还有柳一条地那个防疫之方,若是无效。或是效用不大,该怎么办?那样。岂不就是让太子殿下,这个堂堂的一国储君,身处在疫群之中?出了事,谁负得起这个责任。
那个时候的李承乾很有魄力,让李世民在担忧的同时,又感到很是欣慰,他看得出。他的这个大儿子是赌,赌豫中不会再有水情,赌柳一条的那个方子真的有效。
果敢,决断,这一点李承乾颇有几分李世民当年地气势。
这,也是一场战争,胜了,李承乾太子的地位便会更加稳固。以后也再难有谁能撼得动他。败了,有太子殿下在那里,李世民会让他地儿子有事么?
“去吧,顺道去一趟三原,把柳一条也给带上。”李世民一句话,便把事情确定了下来。而柳一条,也在不知情的情况下,便被李世民给算计了进去。
虽然不想,也不愿,但是李世民是谁,皇上,一个一句话便可决定一个人生死的人,他的话柳一条敢不听吗?难道柳一条还敢硬着脖子,跟李世民,李承乾嚷着要人权吗?那样。他怕是会死得更快。

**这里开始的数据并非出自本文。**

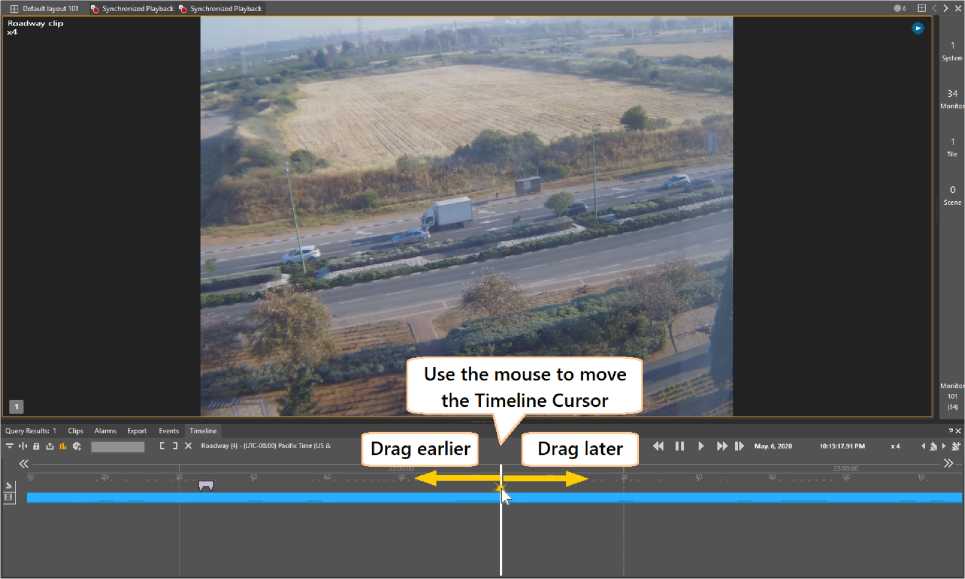Open the Events tab
This screenshot has height=579, width=965.
[169, 431]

所以。在当天中午,因夜里给老丈人拜寿而喝得有些高的柳一条。从床榻上爬起来后,便被李承乾给征用着,离了家去。
同时,老柳一家也终于知道了李承乾的真实身份,都傻了眼儿,太子,未来的皇上,多大地一个官儿啊,竟到了他们的家里,而且还与他们一同吃过酒水。
张楚闻更是激动得想要蹦将起来,难怪他的妹婿会说他是一个难得的大树,这棵树,确实很大。

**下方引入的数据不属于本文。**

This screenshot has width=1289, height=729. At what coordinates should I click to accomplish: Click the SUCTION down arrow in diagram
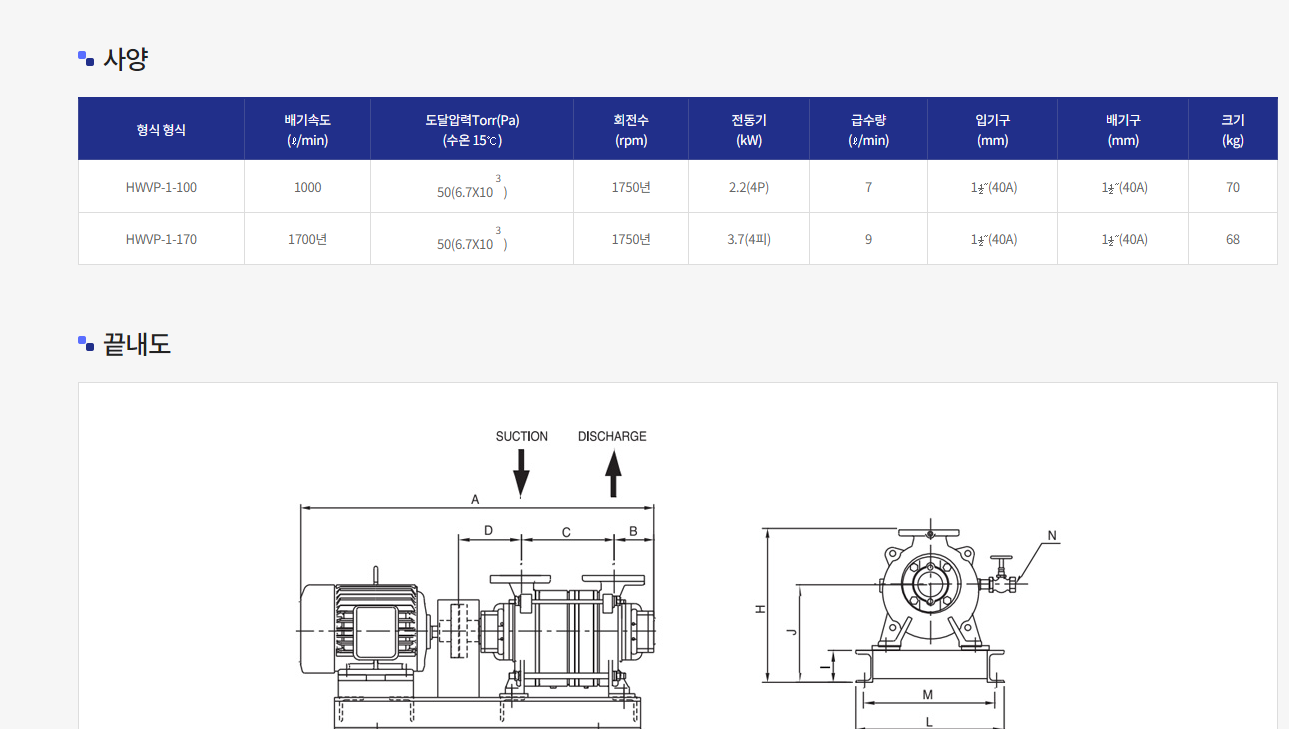coord(521,471)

所以,柳府里的两家人,是在既激动,又失落的心情下,把李承乾这个太子爷和柳一条给送走的,为了路上有个照应,马成也被柳老爷给吩咐着跟在了柳一条的身边儿。
路赶得很急,骑兵加马车,全是急驰而行,雨天路滑,积水难行,经过了三日三夜再连带着一个上午地时间,他们才赶到了受灾的地面儿。
汪洋一片,人迹寥寥。
在一些地方官的引导下,他们才找到了这片避风之所。
柳一条坐在马车里,喝着车上自带的茶水,透过窗帘,看着正站在雨中,卖力地给灾民分配物质的李承乾,来之前他或许是为了作势,为了名声,那么现在,虽然仍有着几分作做的嫌疑,但是从他地眼里,柳一条已经看出了几分的实意。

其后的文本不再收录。